TAREA 1 »
Indica si cada una de estas afirmaciones concuerda con el relato de la cacería e incluye las palabras exactas del relato que lo deciden: (a) el narrador durmió profundamente antes de clarear el día; (b) llevaban un borriquillo para sacar lo que cobraran; (c) fue el narrador quien partió la rama al pasar.
TAREA 2 »
Repite literalmente el fragmento del relato de la cacería que comienza en las palabras "Yo permanecía recostado" y termina después de "las escopetas negras.".
TAREA 3 »
Prosigue el relato de la cacería al amanecer a partir de su última oración.

TEXTO »
□ □ □ □ □ □ □

Antes de clarear el día, sentí removerse a Chito, yo no había pegado un ojo como es mi costumbre, y lo que estaba deseando que alguien se removiera para empezar a charlar sobre nuestro cometido. Todavía quedaba un tronco ardiendo en la chimenea, y de cuando en cuando salió una llamilla que apenas iluminaba la estancia, luego se apagaba y se quedaba todo en penumbras.
Yo permanecía recostado en el aparejo, mientras que Chito, buscaba el viejo candil para arrimarlo al fuego y encenderlo.
Para cuando el candil empezó a funcionar ya estábamos todos dispuestos para salir andando.
Nos quedaba un largo trecho hasta llegar al río, luego sería peor el camino, río abajo, pero para entonces ya se vería algo.
Por aquellos días había llovido mucho y el piso de la umbría se hacía muy resbaladizo, había que cruzar el río muchas veces debido a las exigencias de la orografía. Los farallones de piedra caen verticales, y teníamos que buscar la otra orilla para poder pasar y llegar a donde teníamos que ponernos a la espera. Estos sitios eran los que antaño ocupaban las escopetas negras.
Llevábamos un borriquillo de reata, para poder sacar lo que cobráramos, así y todo, no faltarían penalidades para salir de allí con un venado, o un marrano, y por otra parte había que justificarse y no desaprovechar la oportunidad y cobrar lo que entrara.
Apenas clareaba, aún no se había ido la noche, y gracias a la luna que a esas horas parece que es cuando más alumbra pudimos sortear un rosario de agrestes canchales.
Para evitar males mayores, decidimos atrochar por un descolgado sendero que remataba en una pequeña vaga que hace el río en una curva, ensimismados mirando las hozaduras de los jabalíes, el borriquillo que no guardaba las debidas precauciones hizo que se partiera una rama al rozarse por ella.
La respuesta al desatino fue el grave y sonoro ladrido de una cierva, para anunciar a todos sus congéneres de tan inoportuna visita. Desde mi puesto dominaba la umbría del tabaco que es uno de los lugares más bonitos que conozco.

□ □ □ □ □ □ □

MATERIAL PROPORCIONADO »

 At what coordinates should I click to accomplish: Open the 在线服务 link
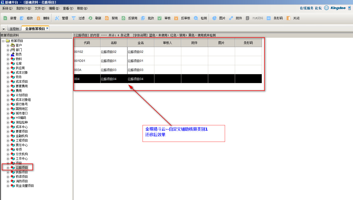pos(306,8)
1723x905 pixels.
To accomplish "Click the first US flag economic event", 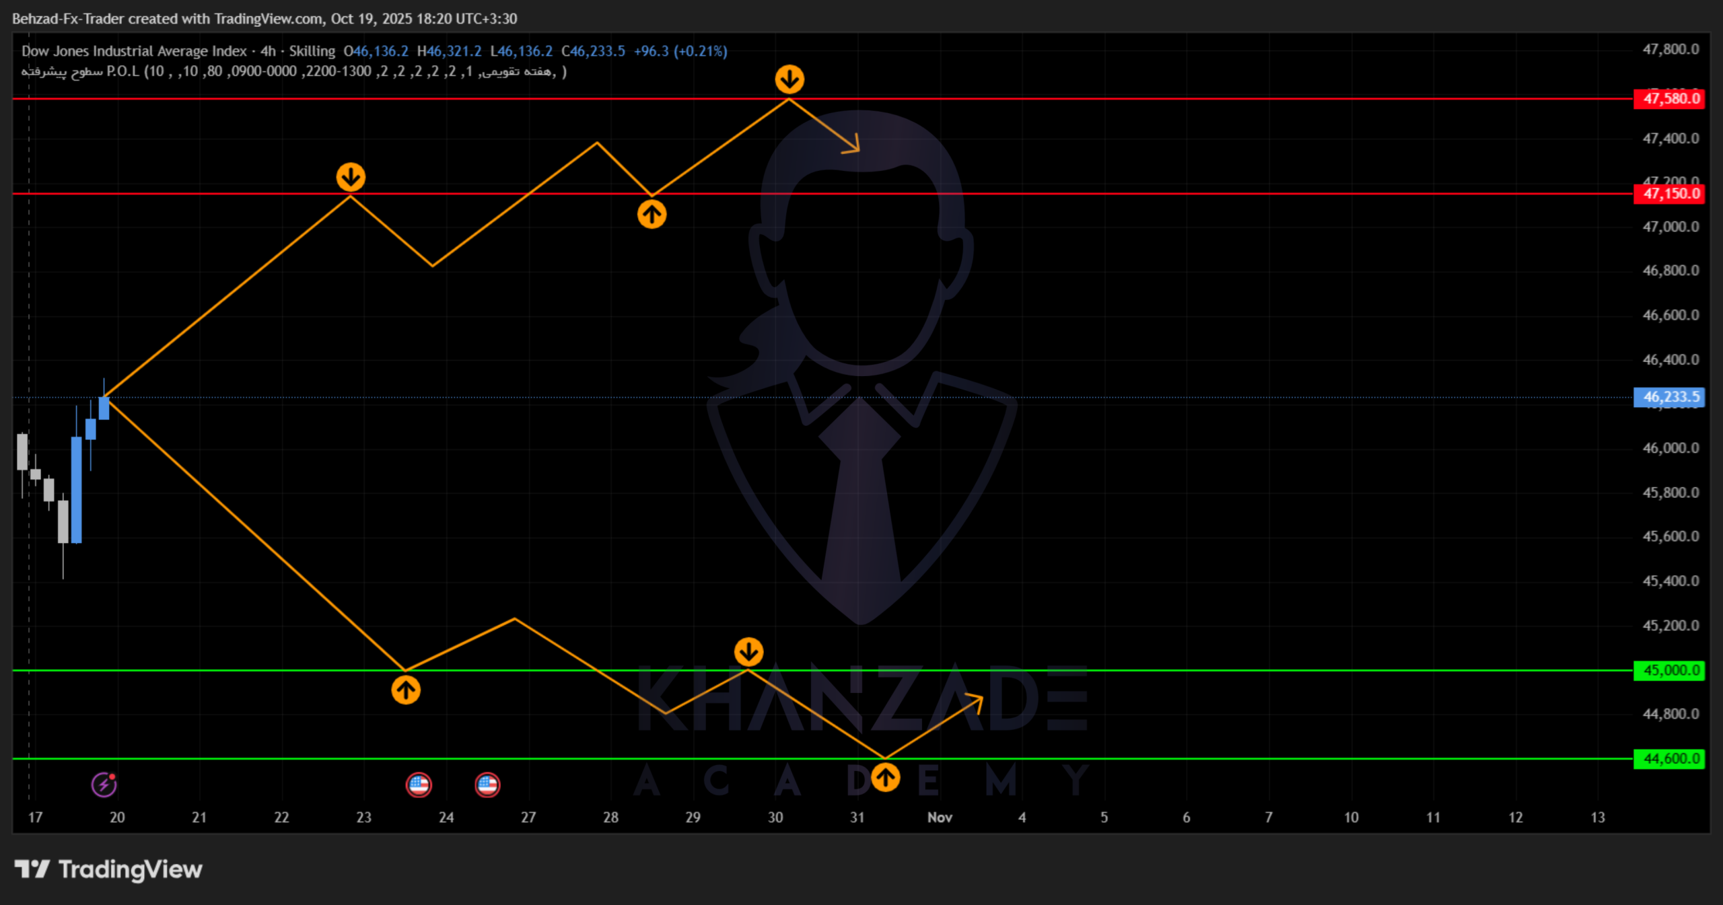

□ □ □ □ □ □ □

RESPUESTA 1 »
(a) No: "yo no había pegado un ojo como es mi costumbre".
(b) Sí: "Llevábamos un borriquillo de reata, para poder sacar lo que cobráramos".
(c) No: "el borriquillo que no guardaba las debidas precauciones hizo que se partiera una rama al rozarse por ella".

RESPUESTA 2 »
Yo permanecía recostado en el aparejo, mientras que Chito, buscaba el viejo candil para arrimarlo al fuego y encenderlo.
Para cuando el candil empezó a funcionar ya estábamos todos dispuestos para salir andando.
Nos quedaba un largo trecho hasta llegar al río, luego sería peor el camino, río abajo, pero para entonces ya se vería algo.
Por aquellos días había llovido mucho y el piso de la umbría se hacía muy resbaladizo, había que cruzar el río muchas veces debido a las exigencias de la orografía. Los farallones de piedra caen verticales, y teníamos que buscar la otra orilla para poder pasar y llegar a donde teníamos que ponernos a la espera. Estos sitios eran los que antaño ocupaban las escopetas negras.

RESPUESTA 3 »
Mil folios no bastarían para describir tanta belleza, para el cazador que busque el auténtico contacto con la naturaleza. El caso es que, de regreso, soñaba despierto con volver otro día a mi umbría preferida porque aquí parece que se está más cerca de Dios.
Mis principios en las cinegéticas lides, fueron los de un alimañero, las pieles de las alimañas eran un recurso más de la sierra que había que sacar, era una labor exigible a la guardería, lo de tener el coto libre de alimañas era sinónimo de elogio para el guarda, y en esa labor casi siempre le ayudaba algún familiar o persona de su confianza.
Había muchos bichos en la sierra entonces, muchos más que ahora, con todo lo que digan los entendidos del momento, quizás como excusa para echarle la culpa a algo de la notoria disminución de la caza menor.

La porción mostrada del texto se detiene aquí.